A few weeks ago, terrorists laid siege to a mosque in the small town of Bir al-Abd that lies just off the east-west road spanning the northern Sinai Peninsula. They killed 305 people and wounded many others. The photos from the scene were macabre—the stuff of Baghdad or Karachi, not Egypt. Until the attack on the al-Rawdah Mosque on November 24, the deadliest terror incident in Egypt occurred in 1997, when a group called al-Gamaa al-Islamiyya killed 57 people—most of them Japanese and British tourists—at the Temple of Hatshepsut near Luxor. The recent bloodletting in the Sinai is believed to be the work of Wilayat Sina, the Sinai branch of the self-styled Islamic State, though no one has claimed responsibility.
How could such an attack have happened?

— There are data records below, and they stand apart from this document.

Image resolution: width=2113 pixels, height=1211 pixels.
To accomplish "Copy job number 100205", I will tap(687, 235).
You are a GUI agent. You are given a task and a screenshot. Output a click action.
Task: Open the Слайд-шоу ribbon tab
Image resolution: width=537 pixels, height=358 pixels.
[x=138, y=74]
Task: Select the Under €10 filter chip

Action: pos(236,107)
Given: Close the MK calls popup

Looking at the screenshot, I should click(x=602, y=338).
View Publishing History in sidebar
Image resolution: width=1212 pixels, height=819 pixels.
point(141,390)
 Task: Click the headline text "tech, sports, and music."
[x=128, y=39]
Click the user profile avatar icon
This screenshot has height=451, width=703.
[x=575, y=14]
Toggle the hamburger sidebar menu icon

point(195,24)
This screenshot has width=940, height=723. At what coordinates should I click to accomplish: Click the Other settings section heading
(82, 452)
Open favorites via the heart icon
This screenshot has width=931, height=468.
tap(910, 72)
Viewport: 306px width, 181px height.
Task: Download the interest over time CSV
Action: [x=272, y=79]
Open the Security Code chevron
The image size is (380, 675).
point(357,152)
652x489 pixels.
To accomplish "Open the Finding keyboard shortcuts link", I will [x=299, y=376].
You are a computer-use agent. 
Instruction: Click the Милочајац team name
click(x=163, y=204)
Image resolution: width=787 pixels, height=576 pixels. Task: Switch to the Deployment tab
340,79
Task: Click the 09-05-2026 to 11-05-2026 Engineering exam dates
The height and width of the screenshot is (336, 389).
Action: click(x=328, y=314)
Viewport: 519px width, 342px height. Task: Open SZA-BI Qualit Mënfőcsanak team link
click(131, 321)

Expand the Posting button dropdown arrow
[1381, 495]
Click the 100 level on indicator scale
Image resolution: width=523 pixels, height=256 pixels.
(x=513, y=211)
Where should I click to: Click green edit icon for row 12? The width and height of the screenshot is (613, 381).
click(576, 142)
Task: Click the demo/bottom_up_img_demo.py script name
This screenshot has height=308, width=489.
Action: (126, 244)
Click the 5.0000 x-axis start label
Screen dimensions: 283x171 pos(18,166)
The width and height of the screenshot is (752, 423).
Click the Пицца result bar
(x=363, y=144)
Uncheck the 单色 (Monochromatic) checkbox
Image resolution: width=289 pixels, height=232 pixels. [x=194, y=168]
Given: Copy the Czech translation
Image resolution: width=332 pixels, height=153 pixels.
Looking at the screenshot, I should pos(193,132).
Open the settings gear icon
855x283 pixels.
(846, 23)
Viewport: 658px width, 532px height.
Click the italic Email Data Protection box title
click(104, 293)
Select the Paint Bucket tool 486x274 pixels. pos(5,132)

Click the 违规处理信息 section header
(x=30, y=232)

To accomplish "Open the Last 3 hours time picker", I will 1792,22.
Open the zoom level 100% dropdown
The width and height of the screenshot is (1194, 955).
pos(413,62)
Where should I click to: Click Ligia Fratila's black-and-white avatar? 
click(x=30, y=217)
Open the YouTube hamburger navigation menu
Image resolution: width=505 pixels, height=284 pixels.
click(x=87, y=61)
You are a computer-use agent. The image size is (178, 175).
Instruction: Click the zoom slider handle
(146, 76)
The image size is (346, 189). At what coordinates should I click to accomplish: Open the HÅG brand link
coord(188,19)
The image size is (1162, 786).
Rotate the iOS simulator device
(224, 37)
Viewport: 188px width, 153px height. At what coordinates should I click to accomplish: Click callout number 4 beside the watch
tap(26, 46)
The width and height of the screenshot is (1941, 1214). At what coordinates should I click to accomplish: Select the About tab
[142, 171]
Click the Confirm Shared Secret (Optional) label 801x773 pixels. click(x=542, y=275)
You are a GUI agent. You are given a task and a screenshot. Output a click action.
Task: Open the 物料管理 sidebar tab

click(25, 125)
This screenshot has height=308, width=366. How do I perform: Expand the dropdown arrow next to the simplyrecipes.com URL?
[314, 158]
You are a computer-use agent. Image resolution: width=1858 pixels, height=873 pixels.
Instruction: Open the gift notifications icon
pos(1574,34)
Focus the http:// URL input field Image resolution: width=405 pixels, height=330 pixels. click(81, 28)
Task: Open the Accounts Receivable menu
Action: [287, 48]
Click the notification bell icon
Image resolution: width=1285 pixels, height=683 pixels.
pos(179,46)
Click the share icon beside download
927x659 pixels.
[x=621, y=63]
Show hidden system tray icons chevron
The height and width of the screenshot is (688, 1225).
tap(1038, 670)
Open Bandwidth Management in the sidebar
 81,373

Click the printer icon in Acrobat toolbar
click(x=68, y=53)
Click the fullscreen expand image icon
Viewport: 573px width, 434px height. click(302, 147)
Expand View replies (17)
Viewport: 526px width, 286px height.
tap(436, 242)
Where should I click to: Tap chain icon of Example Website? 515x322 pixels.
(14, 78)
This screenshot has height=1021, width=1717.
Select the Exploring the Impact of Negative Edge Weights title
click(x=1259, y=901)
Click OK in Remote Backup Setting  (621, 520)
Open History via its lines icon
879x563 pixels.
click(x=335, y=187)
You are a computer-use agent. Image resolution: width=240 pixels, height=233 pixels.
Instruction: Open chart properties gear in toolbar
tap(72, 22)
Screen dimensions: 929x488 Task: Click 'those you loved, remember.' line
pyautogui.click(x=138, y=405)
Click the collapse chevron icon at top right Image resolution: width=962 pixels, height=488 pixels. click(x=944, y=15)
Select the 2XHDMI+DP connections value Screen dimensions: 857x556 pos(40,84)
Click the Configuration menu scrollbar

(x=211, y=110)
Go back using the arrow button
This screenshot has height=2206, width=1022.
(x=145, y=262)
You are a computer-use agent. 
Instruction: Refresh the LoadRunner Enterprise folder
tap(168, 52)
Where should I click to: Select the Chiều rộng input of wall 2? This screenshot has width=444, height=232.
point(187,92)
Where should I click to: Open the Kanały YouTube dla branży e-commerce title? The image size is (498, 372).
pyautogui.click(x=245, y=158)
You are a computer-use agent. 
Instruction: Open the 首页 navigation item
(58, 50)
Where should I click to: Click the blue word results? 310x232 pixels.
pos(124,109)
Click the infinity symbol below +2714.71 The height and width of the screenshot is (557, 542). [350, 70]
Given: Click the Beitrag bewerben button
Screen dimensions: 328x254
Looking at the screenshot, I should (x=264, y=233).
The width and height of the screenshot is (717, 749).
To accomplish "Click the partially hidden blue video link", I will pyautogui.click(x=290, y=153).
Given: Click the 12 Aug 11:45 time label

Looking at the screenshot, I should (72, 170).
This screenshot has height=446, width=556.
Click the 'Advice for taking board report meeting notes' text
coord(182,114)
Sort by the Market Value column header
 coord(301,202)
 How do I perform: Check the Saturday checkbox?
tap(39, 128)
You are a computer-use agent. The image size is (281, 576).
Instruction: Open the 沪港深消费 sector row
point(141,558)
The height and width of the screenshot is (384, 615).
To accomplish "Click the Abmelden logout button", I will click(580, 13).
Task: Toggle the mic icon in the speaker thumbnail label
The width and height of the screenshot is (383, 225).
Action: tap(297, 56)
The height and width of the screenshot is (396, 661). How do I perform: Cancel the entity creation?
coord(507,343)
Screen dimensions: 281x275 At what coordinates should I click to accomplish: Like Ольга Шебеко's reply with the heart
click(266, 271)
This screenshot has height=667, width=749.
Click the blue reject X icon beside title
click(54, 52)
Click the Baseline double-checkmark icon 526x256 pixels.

The answer is straightforward: The perpetrators are adherents of a worldview that views violence as the principal means of purifying what they believe to be un-Islamic societies. It was not a coincidence that the attackers went after a mosque associated with Sufism—a mystical variant of traditional Islam that violent and nonviolent fundamentalists consider apostasy.
Yet when it comes to Egypt and its security problems, there is a tendency among some observers to make matters more complicated than they need be. As with terrorist attacks in the recent past, there was a strain of commentary about the Bir al-Abd massacre that laid blame for the bloodshed with President Abdel Fattah al-Sisi, specifically with his efforts to consolidate his power and establish stability in Egypt. The implicit solutions offered in these missives consistently misconstrue Egypt’s lack of democracy as the underlying reason for Wilayat Sina’s violence. This is odd, because from the perspective of extremism’s theoreticians, both democratic and authoritarian political systems are equally illegitimate for no reason other than they place human made laws above those handed down by God.